*Exercise goal:*
Answer these questions from the passage on Comacchio:
(a) By what nickname is Comacchio also known?
(b) According to the first theory of its name's origin, what does the Greek root "kuma" mean?
(c) In what year was Comacchio annexed by the Kingdom of Sardinia?

--- begin Selected extract ---

Also known by the nickname of "Little Venice", Comacchio, in the province of Ferrara, is one of the most important and interesting centers of the Po delta area. It emerges between the blue of its lagoons, crossed by bridges of red brick, that connect one to each other the islands, the town is a mixture of ancient churches, small fishermen's houses and noble houses that all reflect in the waters of the canals, today a famous destination for boat and yacht trips.
There are various theories about the origins of its name: some historians believe that it derives from the Greek root "kuma" (wave), also attested by the early medieval word "cumaculum" (little wave), while according to a second interpretation, it derives from "commeatulus "(gathering of ships or humps, since, according to the local traditions, the town was built on 13 islands).
The first settlements date back to the VI century B.C., when the Etruscans founded the ancient city of Spina. The discovery of Roman villas in the valleys, reclaimed from the water, evidence that in the area there was a Roman colony. Recently, excavations have brought o the light, the remains of a Roman ship (Fortune Maris) of the Augustan age with its whole cargo. After the fall of the Roman Empire the town became part of the Exarchate of Ravenna, and later part of the Lombard Kingdom. The "Chapter of Liutprand" evidences the existence of a community in Comacchio since the VIII century, with its own autonomy. After the expulsion of the Lombards by Charlemagne, the area was subject to the Papal States, a period in which its sea mouth location developed with strong commercial ambitions: most of the stone bridges and major monuments, in fact, date from this period. In 1860 it was annexed by the Kingdom of Sardinia.

--- end Selected extract ---
--- begin Material provided ---

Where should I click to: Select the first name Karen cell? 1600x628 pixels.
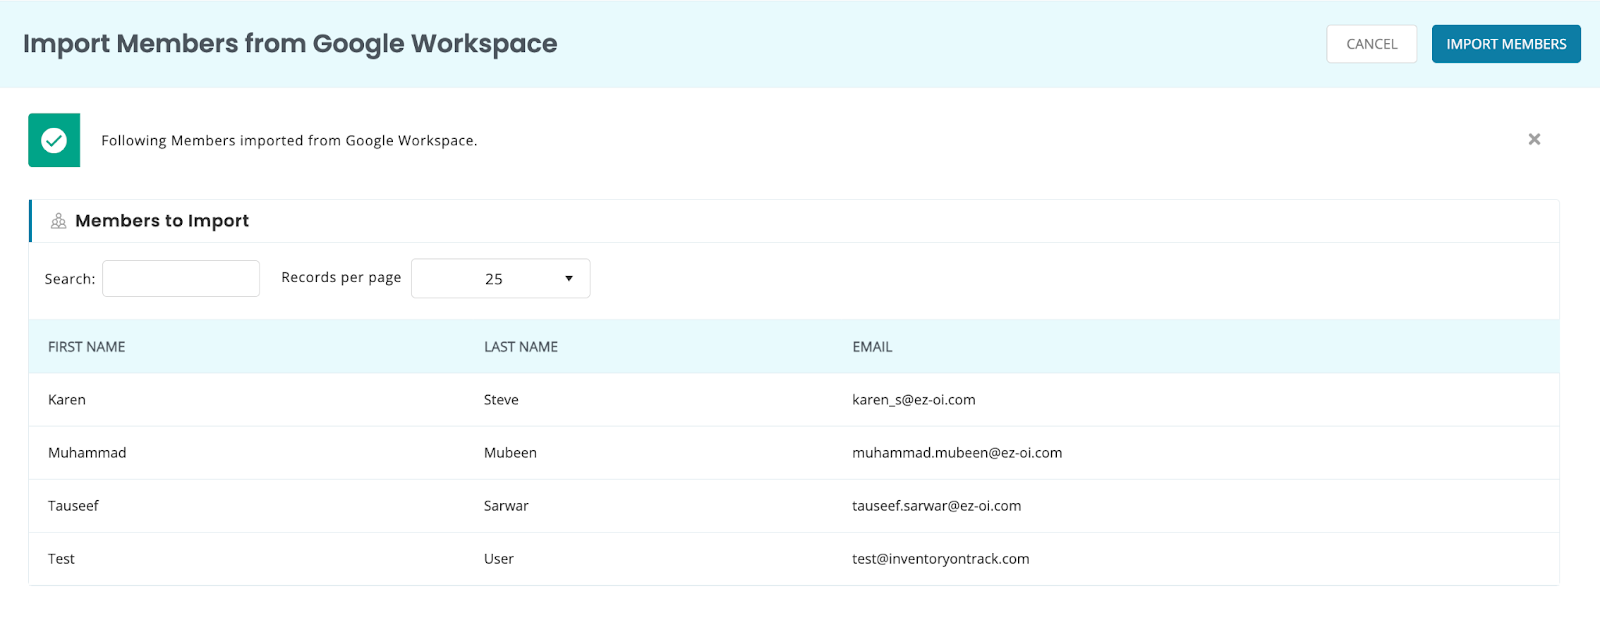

--- end Material provided ---

*Solution for this task:*
(a) "Little Venice"
(b) Wave
(c) 1860